Pharmacologic determinants of PON1 levels and/or activity

• ■ Cardiovascular drugs

  • – Statins likely increase PON1 activity.
  • – The PON1 −108C polymorphism may be required for statin-mediated increase in PON1 expression.
  • – Statins may mediate effects on PON1 activity through Sp1 and SREBP-2.
  • – Statins possibly act through the p44/p42 signaling pathways to activate Sp1 and SREBP-2.
  • – The PON1 −108C/T mutation may be necessary for statin-mediated increase in PON1 expression.
• ■ Other lipid-lowering medications.

  • – Fibrates likely increase PON1 expression.
  • – Probucol likely increases PON1 expression.
  • – Ezetimibe likely increases PON1 activity.
  • – Berberine likely increases PON1 expression.
  • – These increases are possibly caused via the JNK/c-Jun signaling pathways and AP1 promoter.
• ■ Other cardiovascular drugs

  • – Aspirin likely increases PON1 activity and expression.
  • – Arylhydrocarbon receptor likely necessary for aspirin-mediated increase in PON1 expression.
  • – Eplerenone likely increases PON1 activity.
  • – Erythropoietin-β likely increases PON1 activity.
  • ■ Antidiabetic drugs
  • – Rosiglitazone – PPAR-γ agonist likely increases PON1 activity and expression.
  • – Sulfonylureas – likely increase PON1 activity.
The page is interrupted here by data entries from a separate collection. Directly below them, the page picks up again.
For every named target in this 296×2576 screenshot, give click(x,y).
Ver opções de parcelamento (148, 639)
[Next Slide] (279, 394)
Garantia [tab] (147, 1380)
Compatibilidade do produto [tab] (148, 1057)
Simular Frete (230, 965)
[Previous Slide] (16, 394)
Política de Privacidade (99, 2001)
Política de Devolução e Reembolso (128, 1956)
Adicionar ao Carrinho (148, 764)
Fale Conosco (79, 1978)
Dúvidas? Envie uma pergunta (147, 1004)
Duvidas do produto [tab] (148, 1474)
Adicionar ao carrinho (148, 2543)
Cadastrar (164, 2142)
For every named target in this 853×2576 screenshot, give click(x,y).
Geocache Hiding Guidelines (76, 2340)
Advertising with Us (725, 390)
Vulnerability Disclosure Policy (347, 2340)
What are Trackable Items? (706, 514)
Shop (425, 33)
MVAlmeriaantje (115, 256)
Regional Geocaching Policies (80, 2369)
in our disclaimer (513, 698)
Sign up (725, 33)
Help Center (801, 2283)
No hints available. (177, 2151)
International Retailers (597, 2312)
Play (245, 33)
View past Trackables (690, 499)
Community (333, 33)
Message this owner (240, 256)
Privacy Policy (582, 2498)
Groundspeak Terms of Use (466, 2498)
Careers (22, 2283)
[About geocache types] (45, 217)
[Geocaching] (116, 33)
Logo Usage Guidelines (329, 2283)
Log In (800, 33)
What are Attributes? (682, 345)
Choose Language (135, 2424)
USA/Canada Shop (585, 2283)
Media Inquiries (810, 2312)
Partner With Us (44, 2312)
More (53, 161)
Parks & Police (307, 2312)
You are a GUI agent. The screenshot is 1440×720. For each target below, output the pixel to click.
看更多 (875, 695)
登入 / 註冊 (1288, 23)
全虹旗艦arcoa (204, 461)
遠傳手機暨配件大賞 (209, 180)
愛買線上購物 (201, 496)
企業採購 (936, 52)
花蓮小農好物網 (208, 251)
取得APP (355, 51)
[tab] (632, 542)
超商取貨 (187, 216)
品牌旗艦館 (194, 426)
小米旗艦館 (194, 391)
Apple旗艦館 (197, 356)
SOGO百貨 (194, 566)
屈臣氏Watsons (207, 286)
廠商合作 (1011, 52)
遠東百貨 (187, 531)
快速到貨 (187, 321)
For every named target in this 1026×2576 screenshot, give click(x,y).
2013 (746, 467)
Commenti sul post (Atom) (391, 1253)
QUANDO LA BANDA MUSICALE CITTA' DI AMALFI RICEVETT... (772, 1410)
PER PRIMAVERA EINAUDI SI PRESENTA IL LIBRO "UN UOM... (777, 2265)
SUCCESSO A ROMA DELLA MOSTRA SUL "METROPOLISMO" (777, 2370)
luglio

Antioxidant determinants of PON1 activity

• ■ Vitamins C and E likely increase PON1 activity; possiblly by direct effect on the PON1 protein.

• ■ Quercetin and resveratrol likely increase PON1 activity and expression

  • – Arylhydrocarbon receptor and xenobiotic response element in PON1 promoter may be necessary for quercetin- and resveratrol-mediated increases in PON1 expression.
  • – Quercetin may also act through the transcription factor SREBP2.

Antioxidant determinants of PON1 activity (cont.)

• ■ Polyphenols in pomegranate juice

  • – Likely increase PON1 activity and expression.
  • – Directly stabilize PON1 enzyme binding to HDL and overall stabilize PON1.
  • – May increase PON1 expression through PKA and PPAR-γ pathways.